### DESCRIPTION OF THE TASK
All lines from the one containing "Viewport: 1170px width, 1009px height." down to the one containing "Go to first page with 首页", both ends included, are to be given again exactly; omit the rest of the listing below.

:: SOURCE RECORDS ::

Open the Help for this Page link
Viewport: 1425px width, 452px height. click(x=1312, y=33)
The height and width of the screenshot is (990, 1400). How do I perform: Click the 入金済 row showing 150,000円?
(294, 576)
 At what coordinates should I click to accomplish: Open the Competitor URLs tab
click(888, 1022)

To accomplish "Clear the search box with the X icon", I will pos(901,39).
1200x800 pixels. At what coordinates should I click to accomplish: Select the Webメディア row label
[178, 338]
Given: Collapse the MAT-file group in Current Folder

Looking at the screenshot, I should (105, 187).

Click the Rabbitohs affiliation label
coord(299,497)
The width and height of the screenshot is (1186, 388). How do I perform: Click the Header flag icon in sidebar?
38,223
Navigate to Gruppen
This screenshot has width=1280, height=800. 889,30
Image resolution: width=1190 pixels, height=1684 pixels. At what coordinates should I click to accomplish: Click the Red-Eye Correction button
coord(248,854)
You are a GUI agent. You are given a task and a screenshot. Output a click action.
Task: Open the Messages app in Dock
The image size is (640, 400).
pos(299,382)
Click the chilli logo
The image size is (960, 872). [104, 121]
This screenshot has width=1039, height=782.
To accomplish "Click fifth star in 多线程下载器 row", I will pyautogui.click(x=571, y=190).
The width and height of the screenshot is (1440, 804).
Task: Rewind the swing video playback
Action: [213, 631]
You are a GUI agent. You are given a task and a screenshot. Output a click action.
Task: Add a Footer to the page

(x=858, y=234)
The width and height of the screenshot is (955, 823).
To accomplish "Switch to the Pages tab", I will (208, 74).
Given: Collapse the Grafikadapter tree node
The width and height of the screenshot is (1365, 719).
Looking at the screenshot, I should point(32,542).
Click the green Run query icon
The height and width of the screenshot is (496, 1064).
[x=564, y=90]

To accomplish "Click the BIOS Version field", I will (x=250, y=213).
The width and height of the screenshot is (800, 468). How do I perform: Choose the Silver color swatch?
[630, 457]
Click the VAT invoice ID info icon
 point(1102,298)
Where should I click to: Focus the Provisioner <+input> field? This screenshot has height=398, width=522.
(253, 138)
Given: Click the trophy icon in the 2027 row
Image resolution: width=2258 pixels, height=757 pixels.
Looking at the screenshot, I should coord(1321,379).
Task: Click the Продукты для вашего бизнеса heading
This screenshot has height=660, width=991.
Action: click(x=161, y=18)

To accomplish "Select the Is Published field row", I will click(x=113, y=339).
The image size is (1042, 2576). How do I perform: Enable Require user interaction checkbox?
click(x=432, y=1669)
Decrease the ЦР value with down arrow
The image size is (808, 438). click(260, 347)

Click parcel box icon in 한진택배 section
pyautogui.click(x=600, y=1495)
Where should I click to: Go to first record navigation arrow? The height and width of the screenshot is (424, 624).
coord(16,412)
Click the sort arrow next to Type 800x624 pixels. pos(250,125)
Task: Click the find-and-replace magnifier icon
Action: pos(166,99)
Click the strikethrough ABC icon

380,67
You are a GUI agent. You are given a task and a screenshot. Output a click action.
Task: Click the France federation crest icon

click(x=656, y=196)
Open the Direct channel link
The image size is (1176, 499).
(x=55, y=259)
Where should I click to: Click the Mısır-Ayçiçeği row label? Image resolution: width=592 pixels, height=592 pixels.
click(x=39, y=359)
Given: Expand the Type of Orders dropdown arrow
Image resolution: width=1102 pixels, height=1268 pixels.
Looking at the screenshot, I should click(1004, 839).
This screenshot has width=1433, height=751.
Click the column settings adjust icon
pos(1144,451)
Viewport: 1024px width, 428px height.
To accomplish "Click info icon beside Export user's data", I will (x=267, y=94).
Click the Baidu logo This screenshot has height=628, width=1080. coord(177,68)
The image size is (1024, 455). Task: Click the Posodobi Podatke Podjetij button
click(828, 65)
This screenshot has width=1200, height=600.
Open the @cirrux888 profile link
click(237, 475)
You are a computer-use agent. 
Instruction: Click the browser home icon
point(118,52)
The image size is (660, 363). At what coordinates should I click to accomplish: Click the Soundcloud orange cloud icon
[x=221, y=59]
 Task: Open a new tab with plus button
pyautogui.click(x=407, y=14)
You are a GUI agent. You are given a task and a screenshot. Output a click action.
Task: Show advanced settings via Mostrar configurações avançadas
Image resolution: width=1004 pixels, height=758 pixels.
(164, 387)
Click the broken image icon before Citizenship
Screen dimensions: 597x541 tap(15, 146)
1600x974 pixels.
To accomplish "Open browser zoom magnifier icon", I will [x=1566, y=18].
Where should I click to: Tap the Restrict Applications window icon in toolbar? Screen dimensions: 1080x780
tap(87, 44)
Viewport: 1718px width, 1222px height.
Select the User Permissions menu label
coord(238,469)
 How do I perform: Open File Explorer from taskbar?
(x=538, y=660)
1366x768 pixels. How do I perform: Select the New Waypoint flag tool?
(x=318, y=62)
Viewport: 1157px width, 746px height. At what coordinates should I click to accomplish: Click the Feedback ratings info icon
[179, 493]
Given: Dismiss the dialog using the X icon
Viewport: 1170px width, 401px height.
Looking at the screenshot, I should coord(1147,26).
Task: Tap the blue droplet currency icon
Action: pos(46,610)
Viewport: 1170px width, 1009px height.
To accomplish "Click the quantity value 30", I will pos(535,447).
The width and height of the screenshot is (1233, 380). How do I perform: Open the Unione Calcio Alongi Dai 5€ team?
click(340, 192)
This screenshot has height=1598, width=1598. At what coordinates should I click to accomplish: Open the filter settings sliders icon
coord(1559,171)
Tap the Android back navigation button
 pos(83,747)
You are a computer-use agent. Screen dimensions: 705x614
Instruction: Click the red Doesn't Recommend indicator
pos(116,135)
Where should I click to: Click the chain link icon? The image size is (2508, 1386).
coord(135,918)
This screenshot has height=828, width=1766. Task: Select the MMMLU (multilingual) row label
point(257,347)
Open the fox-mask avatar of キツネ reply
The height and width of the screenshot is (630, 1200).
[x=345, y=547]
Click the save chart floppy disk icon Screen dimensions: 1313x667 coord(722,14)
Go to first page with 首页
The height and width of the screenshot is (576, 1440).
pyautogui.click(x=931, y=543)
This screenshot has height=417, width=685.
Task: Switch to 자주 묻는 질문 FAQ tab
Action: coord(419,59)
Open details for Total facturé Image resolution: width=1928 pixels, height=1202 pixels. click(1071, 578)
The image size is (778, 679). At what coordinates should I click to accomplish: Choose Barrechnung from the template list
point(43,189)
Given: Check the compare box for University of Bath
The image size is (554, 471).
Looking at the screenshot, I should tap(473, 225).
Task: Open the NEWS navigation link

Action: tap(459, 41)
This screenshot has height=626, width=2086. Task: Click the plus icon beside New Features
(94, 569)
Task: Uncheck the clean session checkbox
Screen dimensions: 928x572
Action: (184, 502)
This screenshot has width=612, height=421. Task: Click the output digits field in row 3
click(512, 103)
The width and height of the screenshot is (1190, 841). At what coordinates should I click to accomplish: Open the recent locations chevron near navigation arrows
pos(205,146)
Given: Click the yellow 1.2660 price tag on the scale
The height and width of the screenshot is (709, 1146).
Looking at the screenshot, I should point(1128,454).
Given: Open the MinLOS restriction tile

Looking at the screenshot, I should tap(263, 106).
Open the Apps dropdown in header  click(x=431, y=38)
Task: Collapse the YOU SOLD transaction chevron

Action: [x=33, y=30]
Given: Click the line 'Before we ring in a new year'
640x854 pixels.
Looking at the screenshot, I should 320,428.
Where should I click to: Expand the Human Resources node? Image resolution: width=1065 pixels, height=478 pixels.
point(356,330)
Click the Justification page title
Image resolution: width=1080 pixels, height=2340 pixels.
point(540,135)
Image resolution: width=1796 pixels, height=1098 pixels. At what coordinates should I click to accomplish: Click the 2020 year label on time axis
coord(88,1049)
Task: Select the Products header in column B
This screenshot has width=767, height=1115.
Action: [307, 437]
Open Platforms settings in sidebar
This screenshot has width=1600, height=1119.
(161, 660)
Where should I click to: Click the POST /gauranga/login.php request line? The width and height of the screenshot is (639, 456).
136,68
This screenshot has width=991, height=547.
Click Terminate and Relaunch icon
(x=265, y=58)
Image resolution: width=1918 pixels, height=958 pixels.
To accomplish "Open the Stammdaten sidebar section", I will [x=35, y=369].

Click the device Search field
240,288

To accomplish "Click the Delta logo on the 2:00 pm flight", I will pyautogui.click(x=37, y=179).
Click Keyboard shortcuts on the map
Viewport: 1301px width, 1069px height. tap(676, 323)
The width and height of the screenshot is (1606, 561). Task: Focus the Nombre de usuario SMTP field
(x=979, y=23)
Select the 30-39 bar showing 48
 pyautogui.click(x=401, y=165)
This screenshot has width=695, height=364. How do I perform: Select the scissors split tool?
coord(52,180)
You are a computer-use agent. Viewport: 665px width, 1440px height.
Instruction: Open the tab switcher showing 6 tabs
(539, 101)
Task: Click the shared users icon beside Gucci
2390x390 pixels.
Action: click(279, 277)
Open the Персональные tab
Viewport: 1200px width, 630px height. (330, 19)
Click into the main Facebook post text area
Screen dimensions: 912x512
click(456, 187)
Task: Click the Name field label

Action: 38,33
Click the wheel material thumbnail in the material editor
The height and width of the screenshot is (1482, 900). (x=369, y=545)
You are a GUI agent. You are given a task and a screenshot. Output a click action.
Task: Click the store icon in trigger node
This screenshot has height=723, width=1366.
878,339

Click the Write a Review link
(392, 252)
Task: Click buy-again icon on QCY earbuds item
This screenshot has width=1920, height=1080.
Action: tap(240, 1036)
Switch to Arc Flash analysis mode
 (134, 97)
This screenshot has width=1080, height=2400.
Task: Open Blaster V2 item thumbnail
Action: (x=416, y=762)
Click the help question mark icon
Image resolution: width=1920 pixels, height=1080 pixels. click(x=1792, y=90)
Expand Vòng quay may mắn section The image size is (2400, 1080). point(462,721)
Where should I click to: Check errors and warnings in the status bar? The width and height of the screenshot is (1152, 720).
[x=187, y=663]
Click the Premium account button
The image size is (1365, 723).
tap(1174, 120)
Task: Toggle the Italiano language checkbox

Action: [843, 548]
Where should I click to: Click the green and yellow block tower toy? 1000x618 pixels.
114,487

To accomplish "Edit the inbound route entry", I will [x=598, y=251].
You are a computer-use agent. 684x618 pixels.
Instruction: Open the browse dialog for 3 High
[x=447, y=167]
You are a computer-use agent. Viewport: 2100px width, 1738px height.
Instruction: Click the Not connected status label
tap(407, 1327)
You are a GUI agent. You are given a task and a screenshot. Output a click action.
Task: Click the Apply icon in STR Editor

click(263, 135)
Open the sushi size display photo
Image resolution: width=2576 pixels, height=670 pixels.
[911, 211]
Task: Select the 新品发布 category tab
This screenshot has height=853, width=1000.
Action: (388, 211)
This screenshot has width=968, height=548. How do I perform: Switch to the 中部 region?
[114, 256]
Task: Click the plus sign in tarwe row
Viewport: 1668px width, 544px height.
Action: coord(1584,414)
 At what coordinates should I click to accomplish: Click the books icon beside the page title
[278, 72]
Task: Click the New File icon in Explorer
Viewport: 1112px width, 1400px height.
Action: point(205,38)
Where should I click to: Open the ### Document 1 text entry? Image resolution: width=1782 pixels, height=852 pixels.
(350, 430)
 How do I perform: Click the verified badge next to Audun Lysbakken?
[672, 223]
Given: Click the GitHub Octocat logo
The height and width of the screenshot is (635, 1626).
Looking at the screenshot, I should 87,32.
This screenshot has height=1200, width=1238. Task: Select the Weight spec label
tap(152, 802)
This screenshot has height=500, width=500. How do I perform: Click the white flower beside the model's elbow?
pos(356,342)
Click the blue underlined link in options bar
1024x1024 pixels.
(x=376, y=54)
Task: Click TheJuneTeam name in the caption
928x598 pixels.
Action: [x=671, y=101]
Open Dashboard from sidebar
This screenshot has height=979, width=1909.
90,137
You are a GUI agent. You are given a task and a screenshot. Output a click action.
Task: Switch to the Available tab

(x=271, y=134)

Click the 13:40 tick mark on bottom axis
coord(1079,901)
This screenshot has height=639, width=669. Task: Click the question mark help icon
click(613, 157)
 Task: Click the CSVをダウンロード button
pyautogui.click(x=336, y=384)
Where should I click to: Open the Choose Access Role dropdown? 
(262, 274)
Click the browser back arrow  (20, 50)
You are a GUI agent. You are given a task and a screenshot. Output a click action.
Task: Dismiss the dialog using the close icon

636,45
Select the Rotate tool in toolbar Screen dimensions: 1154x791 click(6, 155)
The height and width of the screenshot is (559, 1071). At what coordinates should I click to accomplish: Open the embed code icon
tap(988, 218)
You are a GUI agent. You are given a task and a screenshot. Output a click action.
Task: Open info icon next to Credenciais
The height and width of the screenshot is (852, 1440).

:::

### WRITTEN RESPONSE
Viewport: 1170px width, 1009px height.
To accomplish "Click the quantity value 30", I will pos(535,447).
The width and height of the screenshot is (1233, 380). How do I perform: Open the Unione Calcio Alongi Dai 5€ team?
click(340, 192)
This screenshot has height=1598, width=1598. At what coordinates should I click to accomplish: Open the filter settings sliders icon
coord(1559,171)
Tap the Android back navigation button
 pos(83,747)
You are a computer-use agent. Screen dimensions: 705x614
Instruction: Click the red Doesn't Recommend indicator
pos(116,135)
Where should I click to: Click the chain link icon? The image size is (2508, 1386).
coord(135,918)
This screenshot has height=828, width=1766. Task: Select the MMMLU (multilingual) row label
point(257,347)
Open the fox-mask avatar of キツネ reply
The height and width of the screenshot is (630, 1200).
[x=345, y=547]
Click the save chart floppy disk icon Screen dimensions: 1313x667 coord(722,14)
Go to first page with 首页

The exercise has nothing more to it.